Select merged item after merging

I am using the "Merge Items" tool to remove duplicates in my library. After merging, I usually still need to remove some coloured tags, delete the duplicate files in the merged item and other final checks on the metadata. So I would like to get the merged item selected after merging, so that I can finish the manual editing after the automatic process.

However, at the moment, after merging another items is selected. I haven't understood the logic of which item is selected, but it jumps away from the merged item that has just been produced.
Is it possible to change this behaviour and select the merged item after merging?
  • We recently did some work to make sure that the correct item is selected after merging in Duplicate Items, but I hadn't considered the manual merge case. The behavior you suggest makes sense. I'll look into it.

    When you find yourself having to manually deleted duplicate files after merging, are the files PDFs? I ask because you should not need to do that anymore! Attachments get merged automatically if the contents are the same. I'd like to get to the bottom of why it's not working in your case.
  • edited November 10, 2022
    We recently did some work to make sure that the correct item is selected after merging in Duplicate Items
    Could you clarify what should be happening after merging items from the Duplicate Items collection? I assume that the "correct item" is the merged item?
    After merging in the Duplicate Items collection, the merged item disappear from the Duplicate Items collection. So the selection jumps to another item to de-duplicate in the Duplicate Items collection. If I go to My Library, none of the items are selected.

    Usually, the most efficient way to look at duplicates in the Duplicate Items collection is to sort the library by Title. But if I want to find the merged item in My Library after merging, I need to sort by Date Modified. So to edit items before or after merging, I need to go back to My Library, sort the library by Date Modified to find the merged item, do the edits, and then go back to the Duplicate Items collection and sort again by Title to continue merging other items.
    In the multiple sorting steps, I usually loose track of the papers I wanted to de-duplicate. I have also tried to use the search instead of re-ordering the library. But simply switching to My Library or to another collection clears the search. So this does not work.

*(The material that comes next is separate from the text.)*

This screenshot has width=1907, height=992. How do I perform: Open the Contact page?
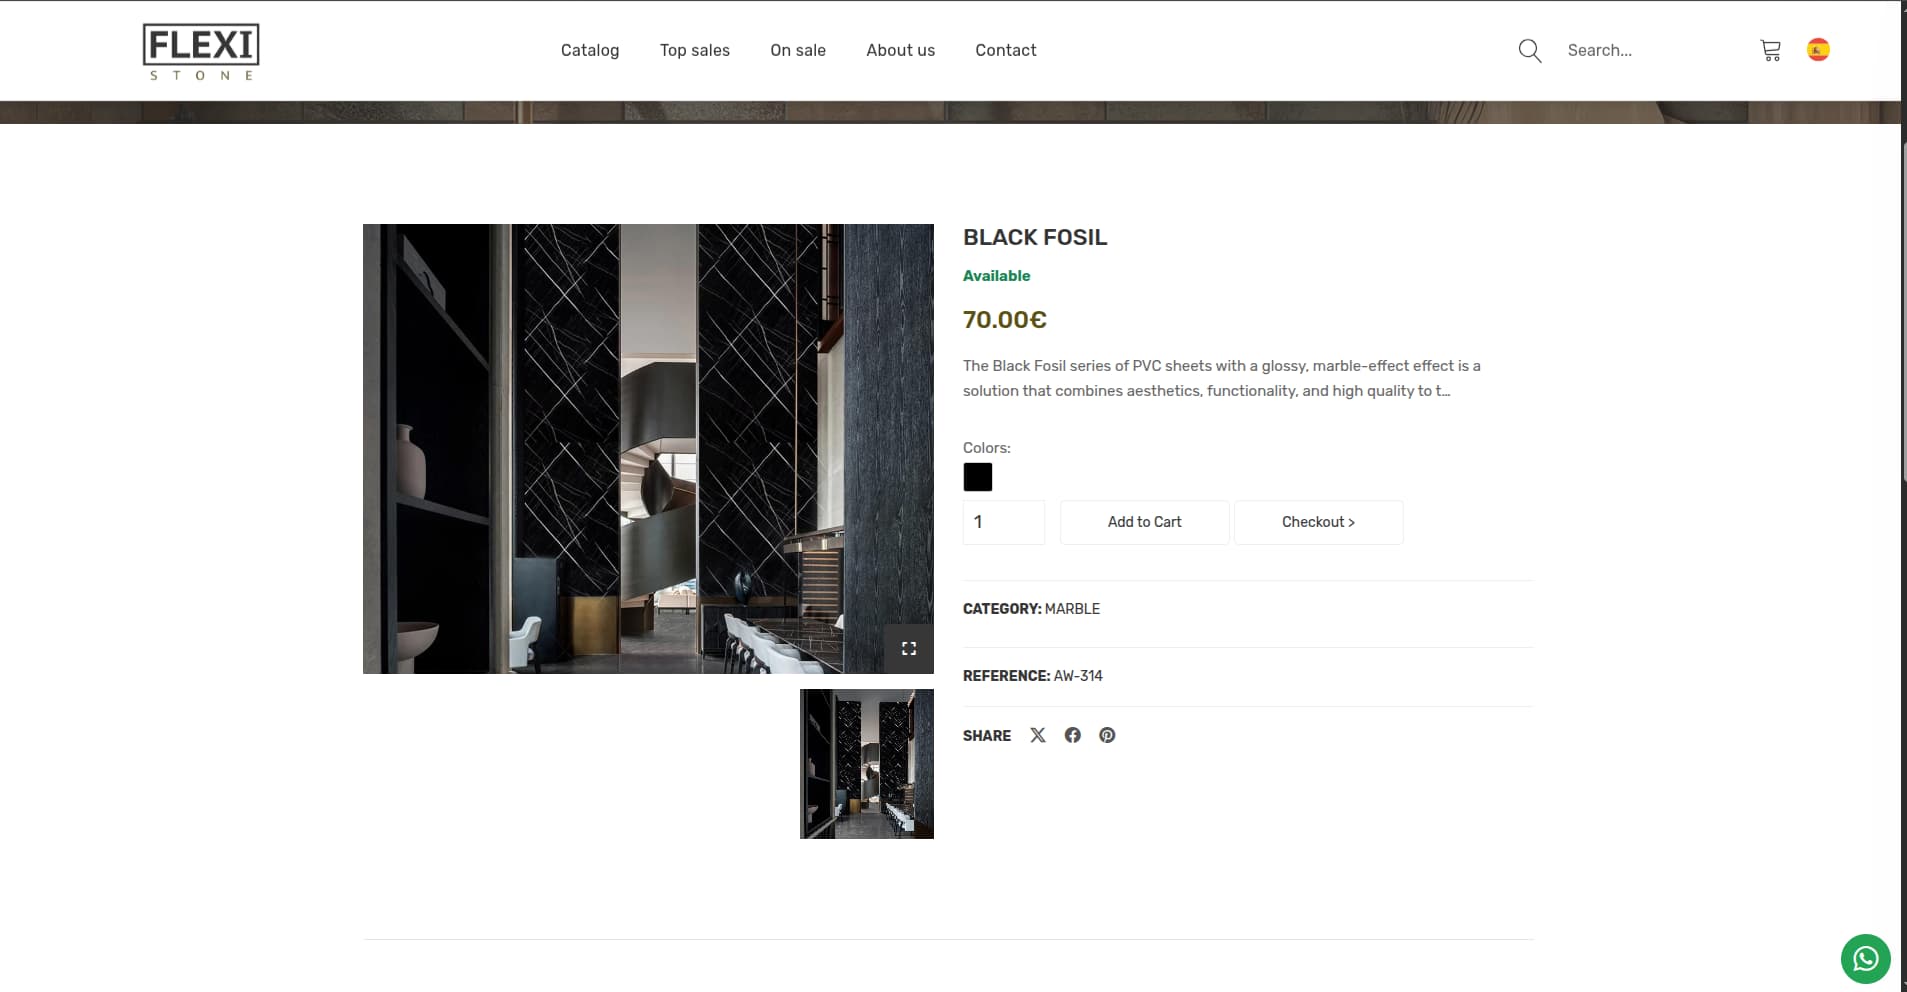point(1006,50)
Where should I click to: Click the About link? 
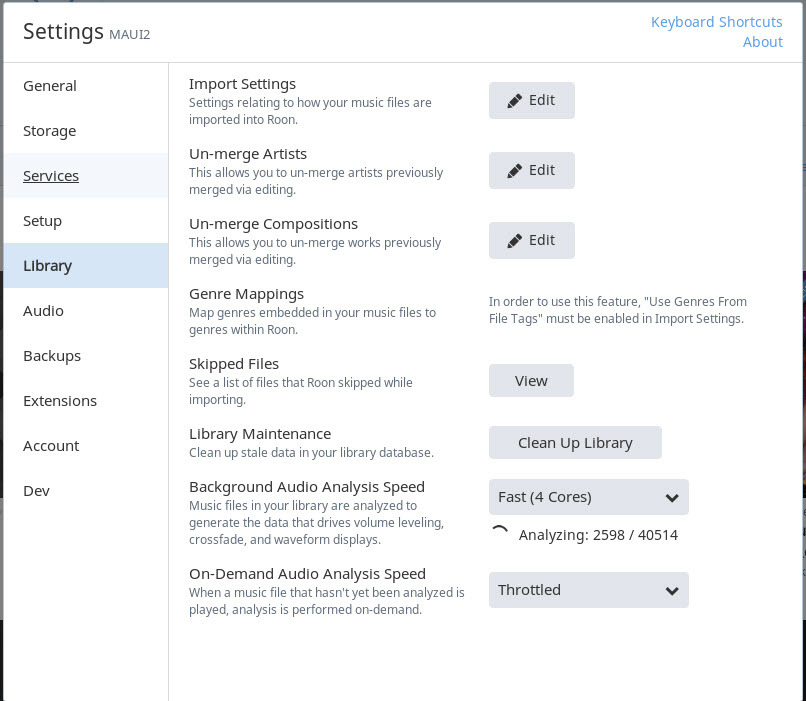762,42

    In a 15k items library, each step is taking some time. So merging from the Duplicate Items collection is not working well for me. It is fine, as I assume that it is probably working best for some other people. So to solve the problem, what I do is to tag a group of duplicates I want to fix with a coloured tag, which moves them to the top of My Library when sorting by Date Modified, from where I can do all the merging steps easily.

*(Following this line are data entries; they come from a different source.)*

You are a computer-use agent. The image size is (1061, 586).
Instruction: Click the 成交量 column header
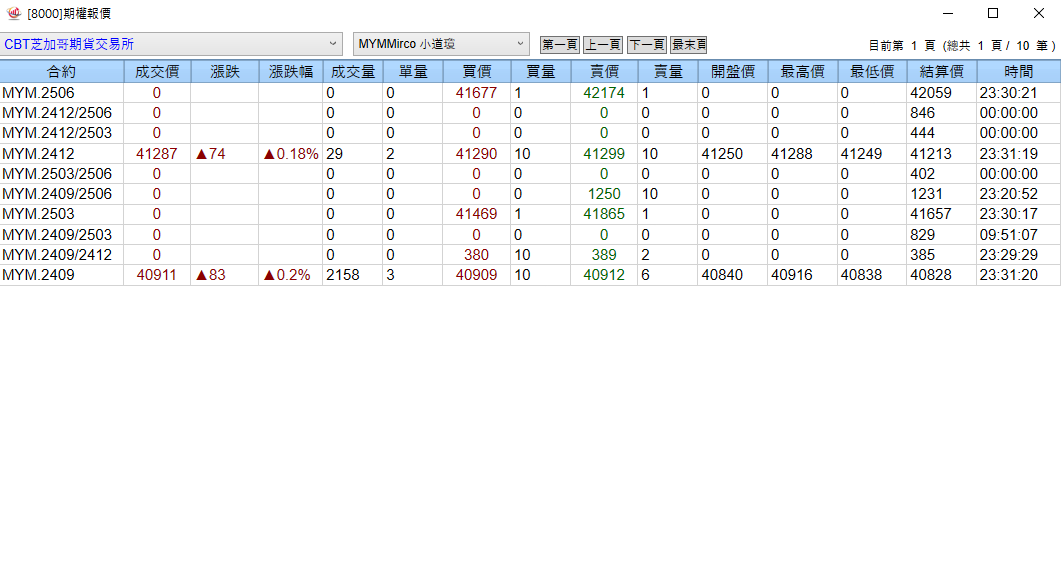tap(352, 72)
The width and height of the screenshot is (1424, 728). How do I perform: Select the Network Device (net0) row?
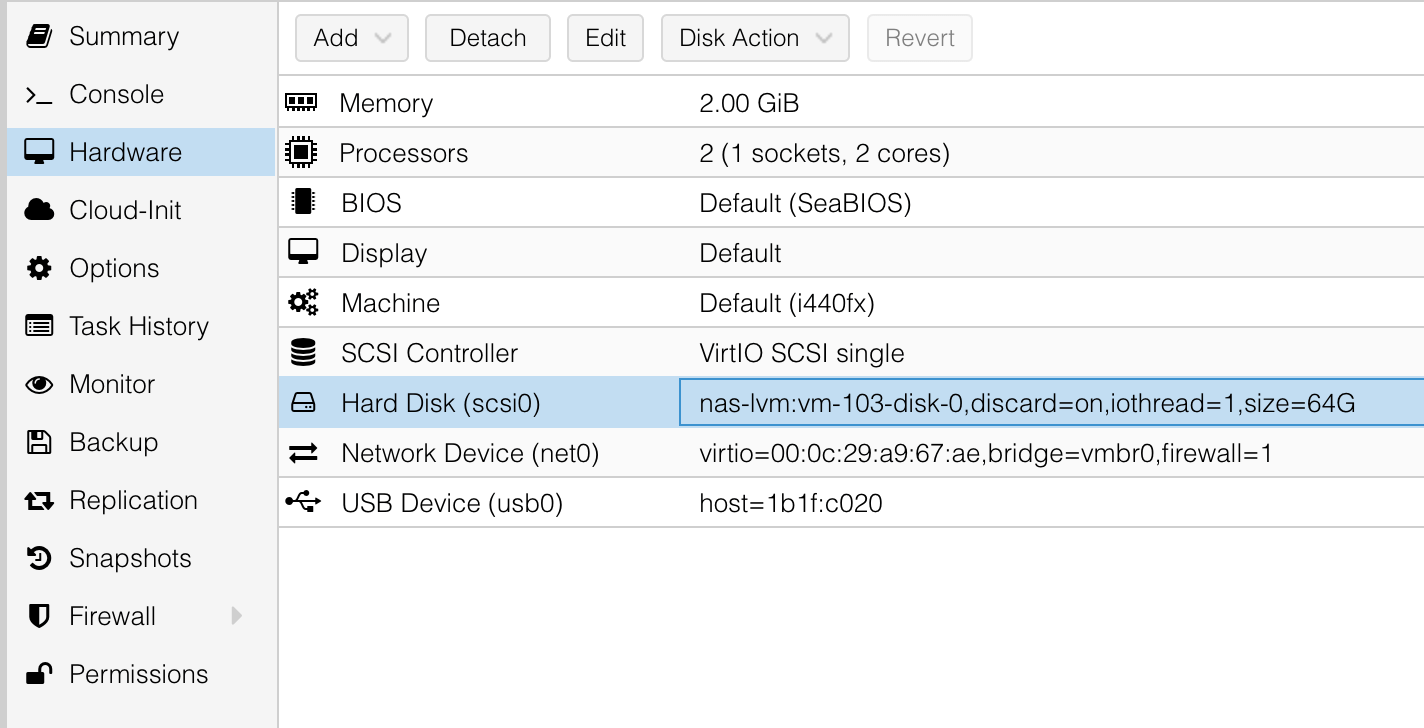470,453

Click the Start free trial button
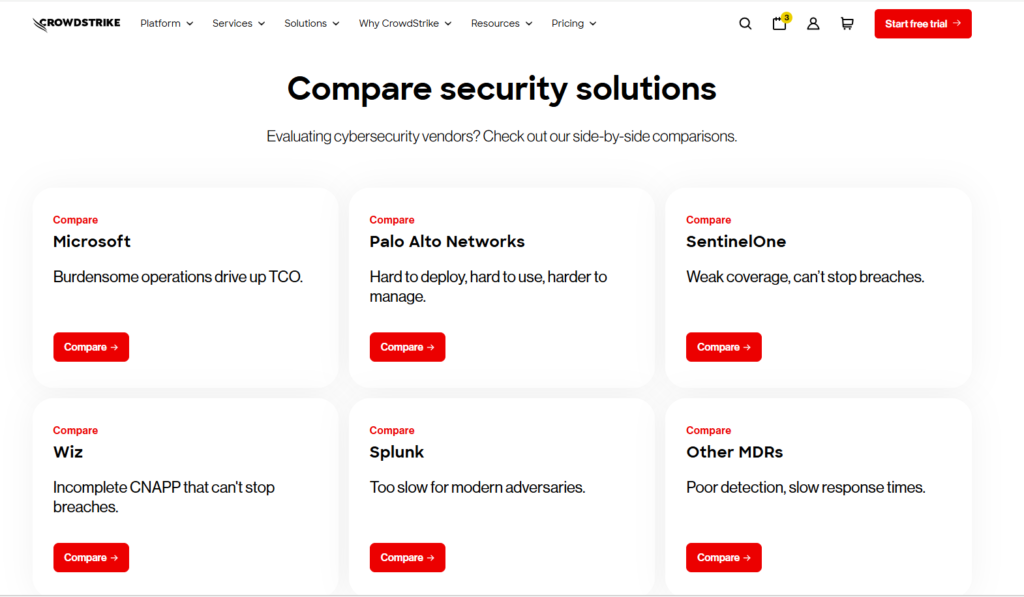coord(922,23)
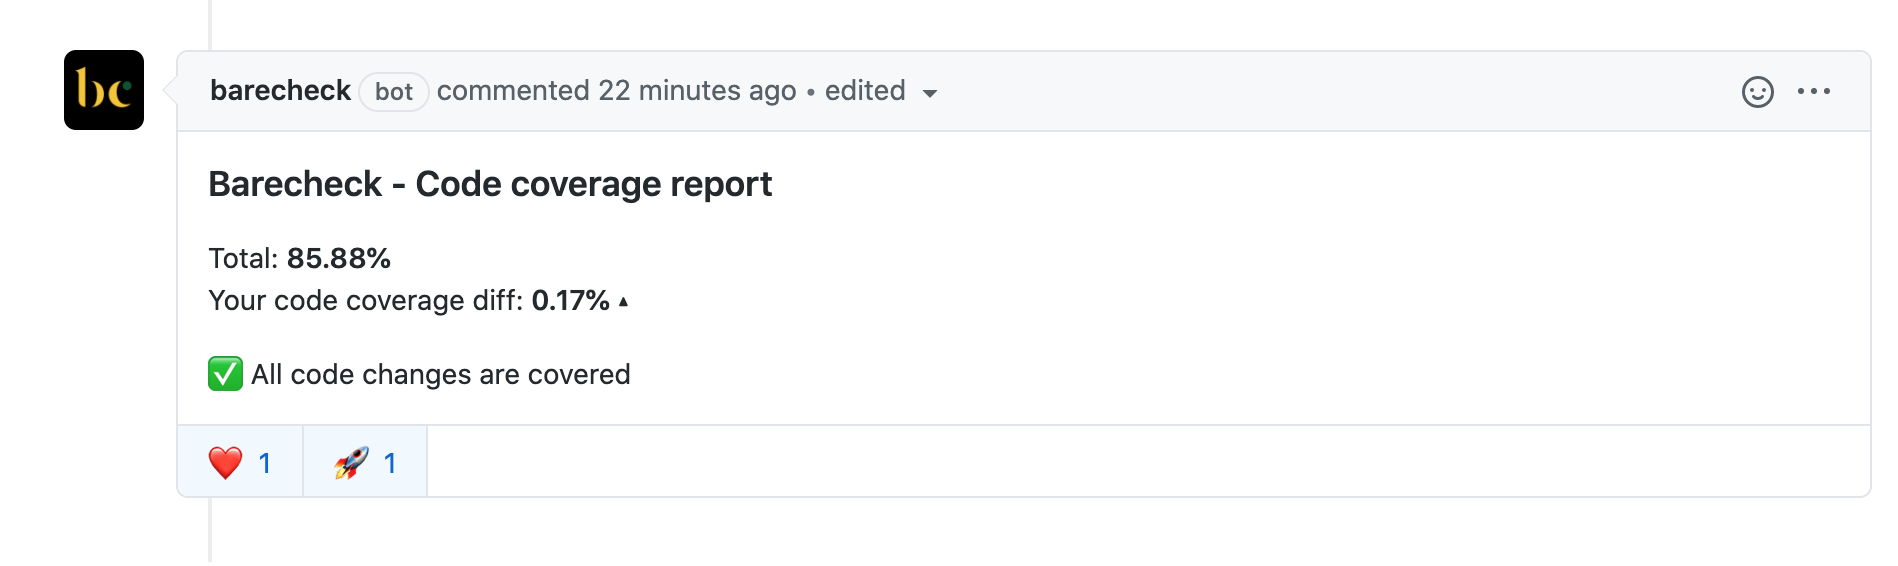Click the rocket reaction count '1'
Image resolution: width=1898 pixels, height=566 pixels.
click(x=390, y=463)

    Would it make sense to allow for different sorting configurations in the Duplicate Items collections, and keep the original sorting in My Library? Every time I go to the Duplicate Items collection, it triggers a new search anyway, so the situation is different from other collections.

    Another limitation that makes it difficult to merge duplicates in the Duplicate Items collection is that you cannot edit or even copy any of the metadata of the items when you are in that collection.
    For example, I can de-duplicate a preprint and the final publication. I would still like to keep the link to the preprint in the merged item, because it could contain additional useful information on the results published. But the merging process does not allow me to transfer any of the metadata between the items to merge.
    I mention preprint, but it could be the link to the paper on the author's website, or an old book scanned by different repositories, ...
    Or it could be that the during the merging process I realize that none of the entries I have is complete, so I need to transfer the URL or the editors from one item to the item with the best metadata.

    When you find yourself having to manually deleted duplicate files after merging, are the files PDFs?
    Yes, most of the time, as most of my library is PDF files. But I also need to remove some bad attached links to URI left-over from the Mendeley import process, duplicate notes, ...
    I ask because you should not need to do that anymore! Attachments get merged automatically if the contents are the same.
    I have done more than 100 manual merging in the recent few days, with the latest Zotero version. I indeed observe that some PDF files are automatically removed from the merged item, but only in about less than 20% of the cases I would say. In some cases, the files are indeed slightly different, but in some cases, very similar files were still kept in the merged item.

    I have just tested this again on a fairly recent PNAS paper from 2015. I had added the files to my library the same day in 2016. I cannot see any difference between the two files. To get good metadata, I have imported again the paper to Zotero from the website using the Zotero Connector. I have then merged the 3 items, selecting the latest metadata. The three files were kept. The only difference I could see in the latest PDF file was that the publisher has added on the side of each page: "Downloaded from ... by ... on ... from IP addres ...".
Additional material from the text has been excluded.